# Rip dj ez rock :-(



## Andyg_TSi (Sep 6, 2013)

Watch "Rob Base & DJ EZ Rock - It Takes Two" on YouTube
Rob Base & DJ EZ Rock - It Takes Two: 




Sad loss, dead at 46!!!

It takes two and get on the dancefloor are two classics of my youth RIP legend!!


----------



## lowejackson (Feb 23, 2006)

Not familiar with this style of music but 46 is very young. RIP


----------



## R7KY D (Feb 16, 2010)

That's sad , 

It takes two was one of the most used records on my SL1210's


----------



## DJ X-Ray (Sep 2, 2012)

Same here.
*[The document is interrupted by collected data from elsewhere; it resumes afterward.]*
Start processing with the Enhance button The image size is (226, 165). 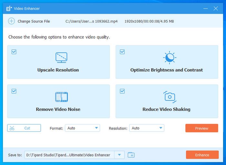(x=202, y=155)
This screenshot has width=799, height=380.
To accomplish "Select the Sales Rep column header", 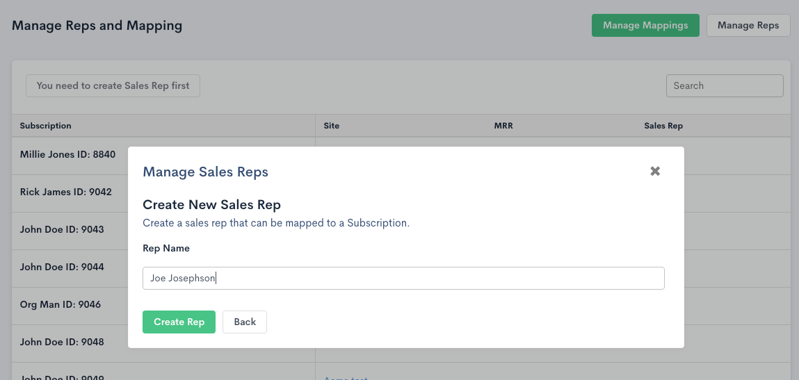I will [x=663, y=126].
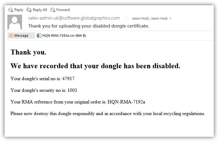Click the Forward arrow icon
Viewport: 219px width, 142px height.
click(53, 10)
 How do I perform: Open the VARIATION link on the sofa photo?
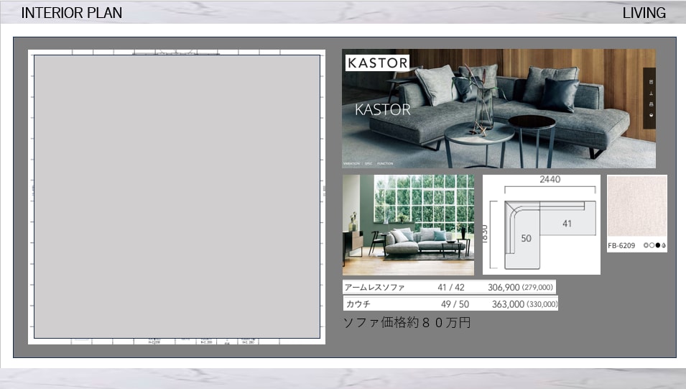point(351,164)
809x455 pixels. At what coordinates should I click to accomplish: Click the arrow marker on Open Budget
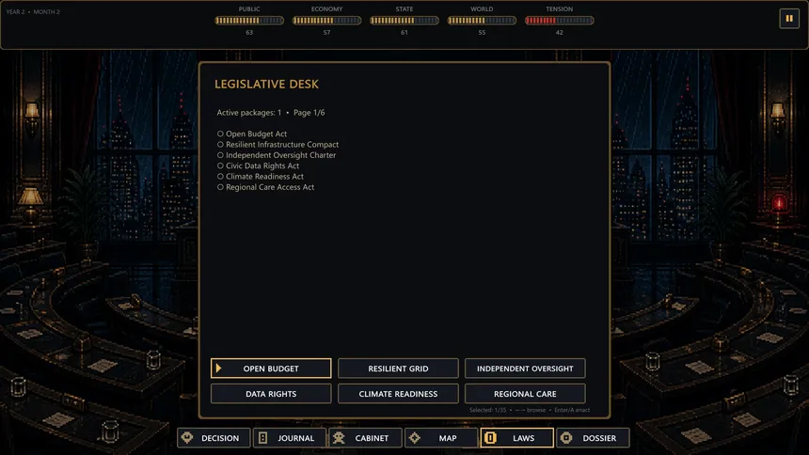tap(219, 369)
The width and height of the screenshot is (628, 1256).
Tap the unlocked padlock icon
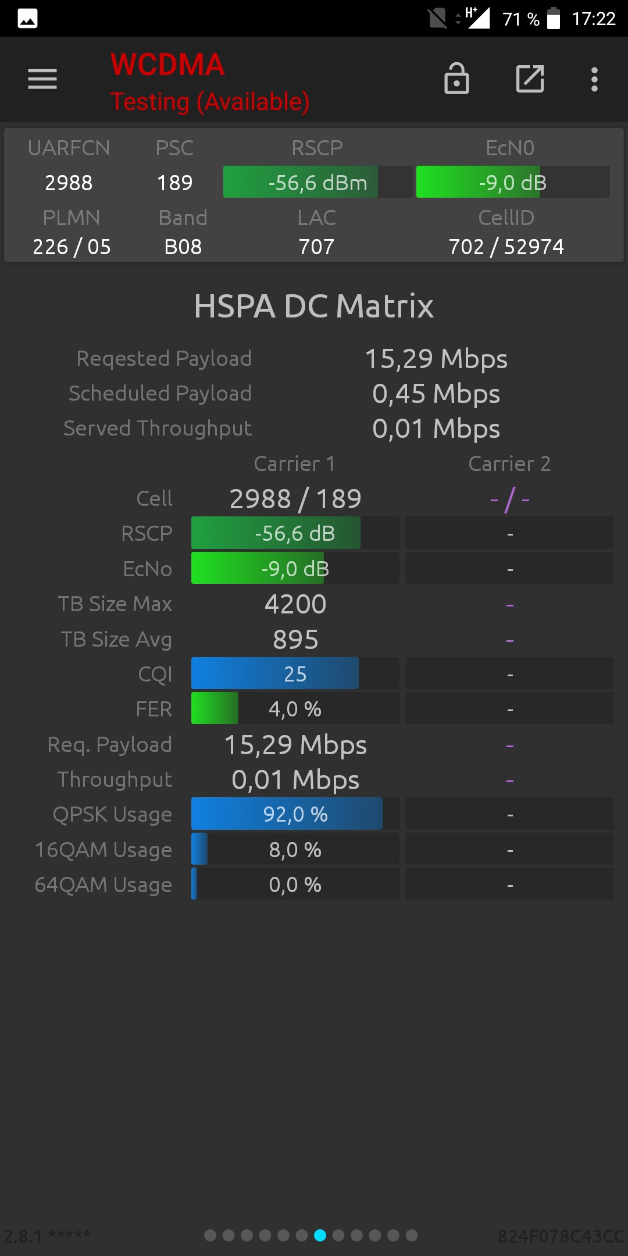pos(456,79)
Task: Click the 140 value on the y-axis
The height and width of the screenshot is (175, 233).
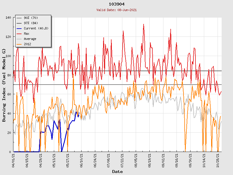Action: tap(8, 18)
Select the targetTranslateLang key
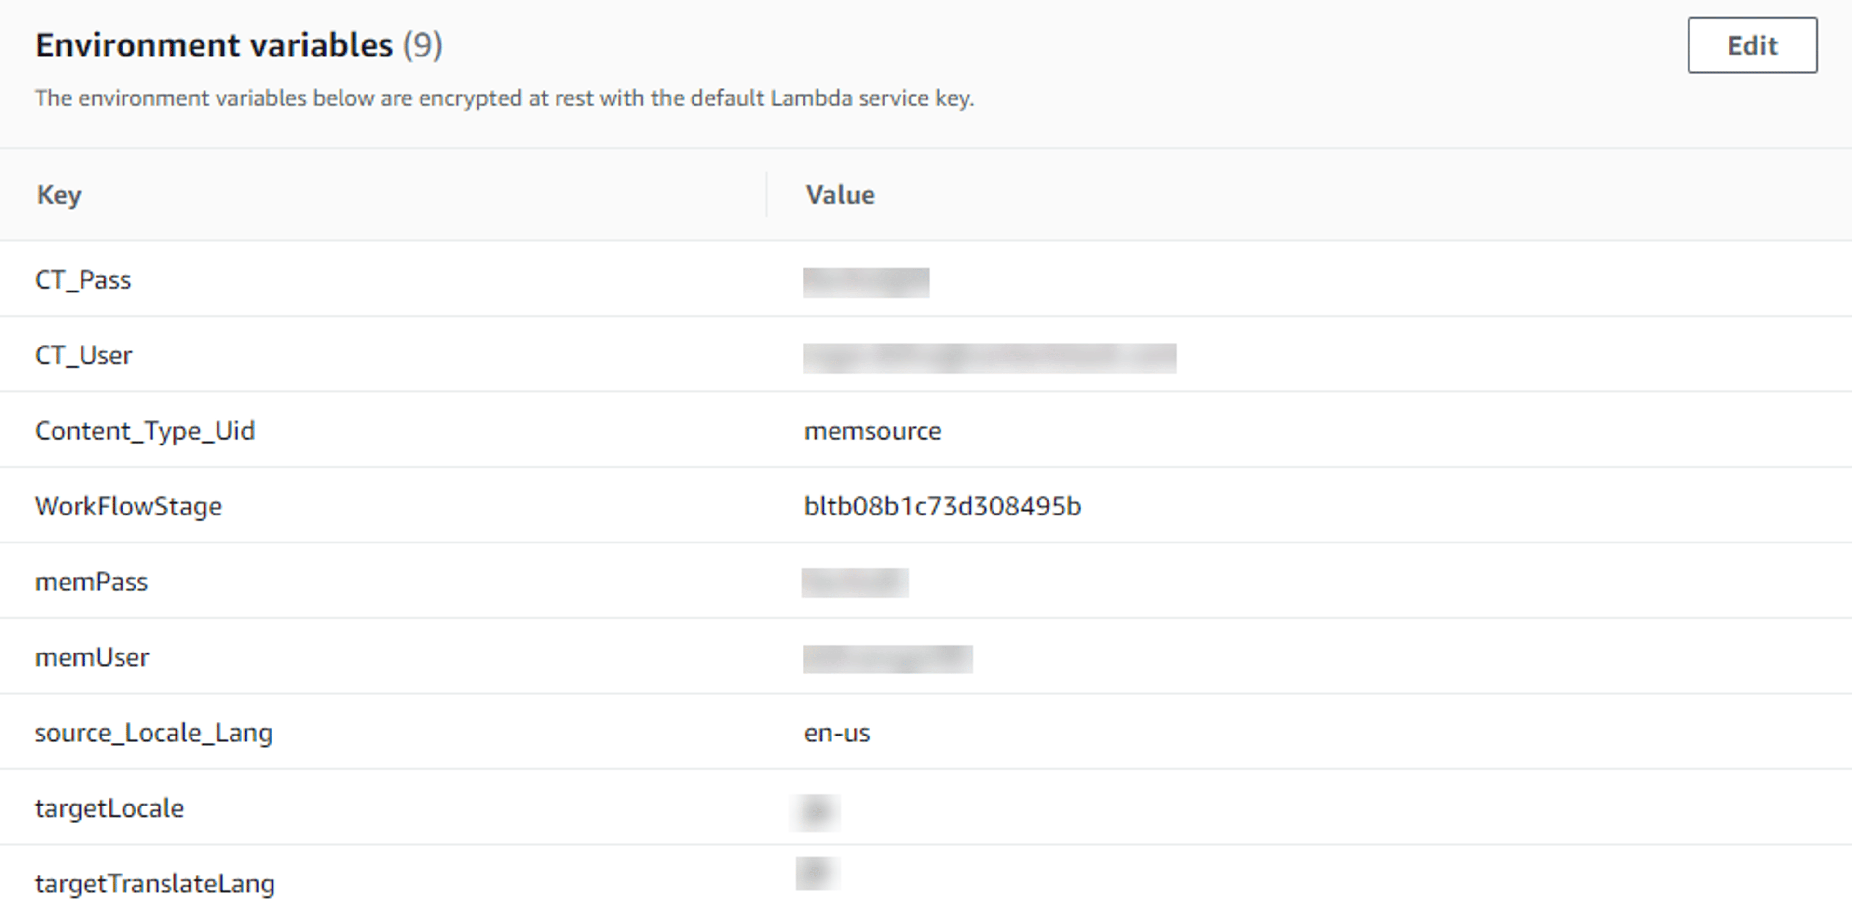 [155, 883]
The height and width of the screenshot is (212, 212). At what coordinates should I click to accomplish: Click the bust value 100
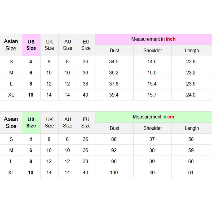(114, 173)
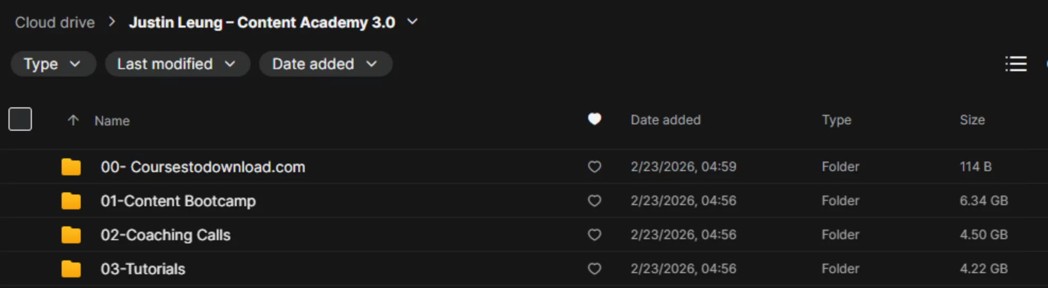
Task: Expand the Last modified filter
Action: click(x=177, y=64)
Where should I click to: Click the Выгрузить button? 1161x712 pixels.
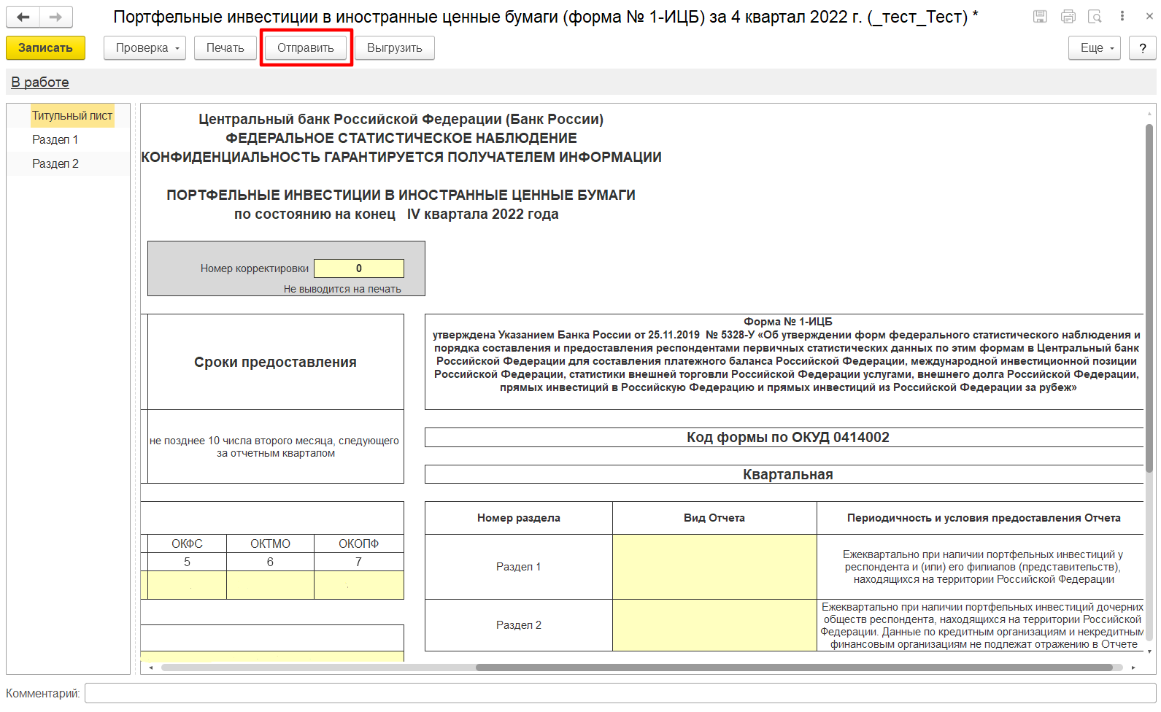394,48
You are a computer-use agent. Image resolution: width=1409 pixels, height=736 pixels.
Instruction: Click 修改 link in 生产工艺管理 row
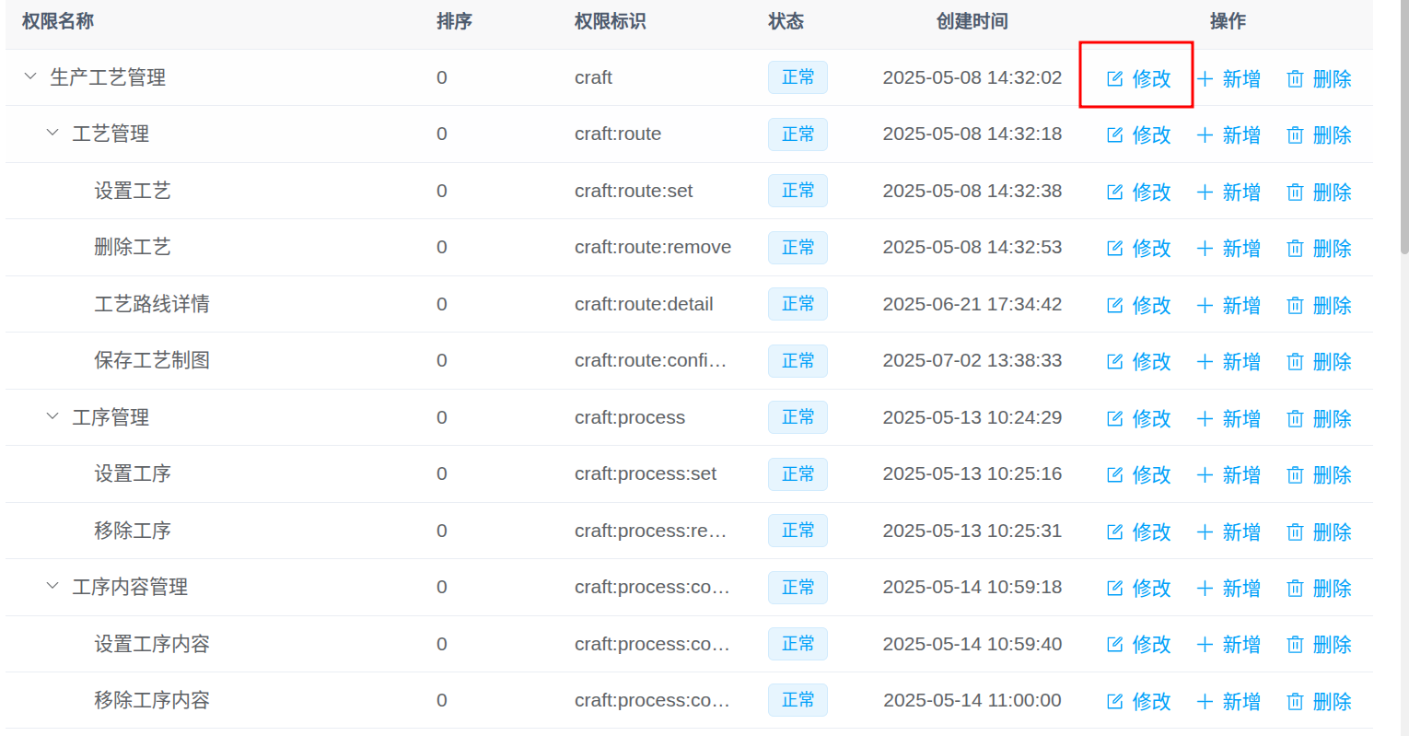pos(1151,79)
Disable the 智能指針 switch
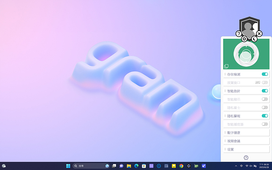The width and height of the screenshot is (272, 170). click(x=265, y=91)
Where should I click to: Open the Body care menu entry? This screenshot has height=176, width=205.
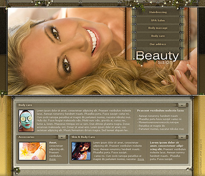158,36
Both tunes were always on heavy rotation on my SL's RIP.
Love the Break on It Takes Two-Also smashed on this Marley Marl banger..remember this one rick?


----------



## Soul boy 68 (Sep 8, 2013)

Got this on a 12 " imported single back in the day, so sad to read the news! god rest his soul


----------



## DJ X-Ray (Sep 2, 2012)

Soul boy 68 said:


> Got this on a 12 " imported single back in the day, so sad to read the news! god rest his soul


Same here mate. Profile Records...
Bought from Groove in Greek st i think.


----------